=== DATA FOR THIS EXERCISE ===
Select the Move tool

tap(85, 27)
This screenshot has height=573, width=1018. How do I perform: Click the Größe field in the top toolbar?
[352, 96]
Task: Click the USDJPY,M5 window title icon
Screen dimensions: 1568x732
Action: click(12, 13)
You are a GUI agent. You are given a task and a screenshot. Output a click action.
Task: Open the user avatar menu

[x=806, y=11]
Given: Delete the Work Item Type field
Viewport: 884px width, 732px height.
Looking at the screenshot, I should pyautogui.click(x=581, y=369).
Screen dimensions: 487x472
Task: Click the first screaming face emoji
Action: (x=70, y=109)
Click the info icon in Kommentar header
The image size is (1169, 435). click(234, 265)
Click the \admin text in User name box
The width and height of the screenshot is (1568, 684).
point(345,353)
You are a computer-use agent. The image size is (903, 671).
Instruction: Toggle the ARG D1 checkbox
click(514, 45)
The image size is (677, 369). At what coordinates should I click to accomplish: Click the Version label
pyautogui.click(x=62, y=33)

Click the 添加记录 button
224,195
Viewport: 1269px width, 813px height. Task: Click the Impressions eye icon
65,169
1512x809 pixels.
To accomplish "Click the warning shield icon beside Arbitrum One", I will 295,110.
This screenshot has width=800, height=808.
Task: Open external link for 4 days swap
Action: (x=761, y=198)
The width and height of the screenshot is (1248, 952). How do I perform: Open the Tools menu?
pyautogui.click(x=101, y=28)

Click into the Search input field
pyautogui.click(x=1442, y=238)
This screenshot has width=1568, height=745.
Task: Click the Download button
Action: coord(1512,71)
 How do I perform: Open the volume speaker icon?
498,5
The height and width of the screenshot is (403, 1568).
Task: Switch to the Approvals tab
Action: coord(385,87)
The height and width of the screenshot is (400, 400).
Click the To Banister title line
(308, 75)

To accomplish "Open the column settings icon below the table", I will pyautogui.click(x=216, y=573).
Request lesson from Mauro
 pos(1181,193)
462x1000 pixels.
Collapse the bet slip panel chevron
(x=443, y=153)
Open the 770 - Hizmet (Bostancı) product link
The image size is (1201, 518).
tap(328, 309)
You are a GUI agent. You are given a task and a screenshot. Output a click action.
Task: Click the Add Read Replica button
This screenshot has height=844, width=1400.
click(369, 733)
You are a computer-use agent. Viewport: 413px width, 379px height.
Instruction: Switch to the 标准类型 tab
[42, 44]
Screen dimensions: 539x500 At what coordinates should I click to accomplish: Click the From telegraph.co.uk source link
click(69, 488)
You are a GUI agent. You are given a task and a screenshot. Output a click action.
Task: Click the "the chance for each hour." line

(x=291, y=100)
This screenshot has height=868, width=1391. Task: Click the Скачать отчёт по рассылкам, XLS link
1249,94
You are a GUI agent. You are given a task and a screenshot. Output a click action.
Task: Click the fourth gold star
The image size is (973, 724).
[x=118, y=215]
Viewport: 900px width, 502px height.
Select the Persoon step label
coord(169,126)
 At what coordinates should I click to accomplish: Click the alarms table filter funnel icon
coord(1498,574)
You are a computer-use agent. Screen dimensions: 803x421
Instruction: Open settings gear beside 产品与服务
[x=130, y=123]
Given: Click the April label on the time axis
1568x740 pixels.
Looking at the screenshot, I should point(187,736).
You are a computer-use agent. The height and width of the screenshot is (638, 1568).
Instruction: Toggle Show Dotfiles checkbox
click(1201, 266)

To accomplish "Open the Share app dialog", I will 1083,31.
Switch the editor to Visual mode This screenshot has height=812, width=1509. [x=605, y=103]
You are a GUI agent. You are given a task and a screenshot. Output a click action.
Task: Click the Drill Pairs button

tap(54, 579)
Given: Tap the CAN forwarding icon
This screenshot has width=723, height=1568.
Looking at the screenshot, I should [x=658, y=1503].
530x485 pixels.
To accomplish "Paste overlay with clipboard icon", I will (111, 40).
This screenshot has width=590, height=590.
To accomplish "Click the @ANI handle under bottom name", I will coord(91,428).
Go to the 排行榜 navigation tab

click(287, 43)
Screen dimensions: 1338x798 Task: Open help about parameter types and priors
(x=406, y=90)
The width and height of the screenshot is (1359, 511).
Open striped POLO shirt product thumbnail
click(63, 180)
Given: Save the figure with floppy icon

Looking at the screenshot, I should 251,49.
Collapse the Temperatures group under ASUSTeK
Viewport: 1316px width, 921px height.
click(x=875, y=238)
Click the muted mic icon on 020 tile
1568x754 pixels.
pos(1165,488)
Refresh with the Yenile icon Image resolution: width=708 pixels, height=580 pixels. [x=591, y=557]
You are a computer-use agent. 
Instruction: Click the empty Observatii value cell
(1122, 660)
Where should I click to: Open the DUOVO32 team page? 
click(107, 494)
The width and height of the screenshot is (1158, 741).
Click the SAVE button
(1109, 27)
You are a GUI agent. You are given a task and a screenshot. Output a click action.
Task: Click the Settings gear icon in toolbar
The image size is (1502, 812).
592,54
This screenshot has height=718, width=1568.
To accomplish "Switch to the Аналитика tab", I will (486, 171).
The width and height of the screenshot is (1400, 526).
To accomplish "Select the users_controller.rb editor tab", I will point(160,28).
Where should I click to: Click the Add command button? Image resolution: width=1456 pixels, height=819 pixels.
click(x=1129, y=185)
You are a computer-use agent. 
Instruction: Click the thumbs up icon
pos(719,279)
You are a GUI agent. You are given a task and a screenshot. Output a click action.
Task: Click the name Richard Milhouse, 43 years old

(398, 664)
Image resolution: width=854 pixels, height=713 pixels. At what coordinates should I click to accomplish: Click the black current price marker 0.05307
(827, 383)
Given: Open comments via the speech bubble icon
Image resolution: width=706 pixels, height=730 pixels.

=== WORK REQUIRED ===
Return every record above exactly as written.

=== THE ANSWER ===
Select the Move tool

tap(85, 27)
This screenshot has height=573, width=1018. How do I perform: Click the Größe field in the top toolbar?
[352, 96]
Task: Click the USDJPY,M5 window title icon
Screen dimensions: 1568x732
Action: click(12, 13)
You are a GUI agent. You are given a task and a screenshot. Output a click action.
Task: Open the user avatar menu

[x=806, y=11]
Given: Delete the Work Item Type field
Viewport: 884px width, 732px height.
Looking at the screenshot, I should pyautogui.click(x=581, y=369).
Screen dimensions: 487x472
Task: Click the first screaming face emoji
Action: (x=70, y=109)
Click the info icon in Kommentar header
The image size is (1169, 435). click(234, 265)
Click the \admin text in User name box
The width and height of the screenshot is (1568, 684).
point(345,353)
You are a computer-use agent. The image size is (903, 671).
Instruction: Toggle the ARG D1 checkbox
click(514, 45)
The image size is (677, 369). At what coordinates should I click to accomplish: Click the Version label
pyautogui.click(x=62, y=33)

Click the 添加记录 button
224,195
Viewport: 1269px width, 813px height. Task: Click the Impressions eye icon
65,169
1512x809 pixels.
To accomplish "Click the warning shield icon beside Arbitrum One", I will 295,110.
This screenshot has width=800, height=808.
Task: Open external link for 4 days swap
Action: (x=761, y=198)
The width and height of the screenshot is (1248, 952). How do I perform: Open the Tools menu?
pyautogui.click(x=101, y=28)

Click into the Search input field
pyautogui.click(x=1442, y=238)
This screenshot has width=1568, height=745.
Task: Click the Download button
Action: coord(1512,71)
 How do I perform: Open the volume speaker icon?
498,5
The height and width of the screenshot is (403, 1568).
Task: Switch to the Approvals tab
Action: coord(385,87)
The height and width of the screenshot is (400, 400).
Click the To Banister title line
(308, 75)

To accomplish "Open the column settings icon below the table", I will pyautogui.click(x=216, y=573).
Request lesson from Mauro
 pos(1181,193)
462x1000 pixels.
Collapse the bet slip panel chevron
(x=443, y=153)
Open the 770 - Hizmet (Bostancı) product link
The image size is (1201, 518).
tap(328, 309)
You are a GUI agent. You are given a task and a screenshot. Output a click action.
Task: Click the Add Read Replica button
This screenshot has height=844, width=1400.
click(369, 733)
You are a computer-use agent. Viewport: 413px width, 379px height.
Instruction: Switch to the 标准类型 tab
[42, 44]
Screen dimensions: 539x500 At what coordinates should I click to accomplish: Click the From telegraph.co.uk source link
click(69, 488)
You are a GUI agent. You are given a task and a screenshot. Output a click action.
Task: Click the "the chance for each hour." line

(x=291, y=100)
This screenshot has height=868, width=1391. Task: Click the Скачать отчёт по рассылкам, XLS link
1249,94
You are a GUI agent. You are given a task and a screenshot. Output a click action.
Task: Click the fourth gold star
The image size is (973, 724).
[x=118, y=215]
Viewport: 900px width, 502px height.
Select the Persoon step label
coord(169,126)
 At what coordinates should I click to accomplish: Click the alarms table filter funnel icon
coord(1498,574)
You are a computer-use agent. Screen dimensions: 803x421
Instruction: Open settings gear beside 产品与服务
[x=130, y=123]
Given: Click the April label on the time axis
1568x740 pixels.
Looking at the screenshot, I should point(187,736).
You are a computer-use agent. The height and width of the screenshot is (638, 1568).
Instruction: Toggle Show Dotfiles checkbox
click(1201, 266)

To accomplish "Open the Share app dialog", I will 1083,31.
Switch the editor to Visual mode This screenshot has height=812, width=1509. [x=605, y=103]
You are a GUI agent. You are given a task and a screenshot. Output a click action.
Task: Click the Drill Pairs button

tap(54, 579)
Given: Tap the CAN forwarding icon
This screenshot has width=723, height=1568.
Looking at the screenshot, I should [x=658, y=1503].
530x485 pixels.
To accomplish "Paste overlay with clipboard icon", I will (111, 40).
This screenshot has width=590, height=590.
To accomplish "Click the @ANI handle under bottom name", I will coord(91,428).
Go to the 排行榜 navigation tab

click(287, 43)
Screen dimensions: 1338x798 Task: Open help about parameter types and priors
(x=406, y=90)
The width and height of the screenshot is (1359, 511).
Open striped POLO shirt product thumbnail
click(63, 180)
Given: Save the figure with floppy icon

Looking at the screenshot, I should 251,49.
Collapse the Temperatures group under ASUSTeK
Viewport: 1316px width, 921px height.
click(x=875, y=238)
Click the muted mic icon on 020 tile
1568x754 pixels.
pos(1165,488)
Refresh with the Yenile icon Image resolution: width=708 pixels, height=580 pixels. [x=591, y=557]
You are a computer-use agent. 
Instruction: Click the empty Observatii value cell
(1122, 660)
Where should I click to: Open the DUOVO32 team page? 
click(107, 494)
The width and height of the screenshot is (1158, 741).
Click the SAVE button
(1109, 27)
You are a GUI agent. You are given a task and a screenshot. Output a click action.
Task: Click the Settings gear icon in toolbar
The image size is (1502, 812).
592,54
This screenshot has height=718, width=1568.
To accomplish "Switch to the Аналитика tab", I will (486, 171).
The width and height of the screenshot is (1400, 526).
To accomplish "Select the users_controller.rb editor tab", I will point(160,28).
Where should I click to: Click the Add command button? Image resolution: width=1456 pixels, height=819 pixels.
click(x=1129, y=185)
You are a computer-use agent. 
Instruction: Click the thumbs up icon
pos(719,279)
You are a GUI agent. You are given a task and a screenshot. Output a click action.
Task: Click the name Richard Milhouse, 43 years old

(398, 664)
Image resolution: width=854 pixels, height=713 pixels. At what coordinates should I click to accomplish: Click the black current price marker 0.05307
(827, 383)
Given: Open comments via the speech bubble icon
Image resolution: width=706 pixels, height=730 pixels.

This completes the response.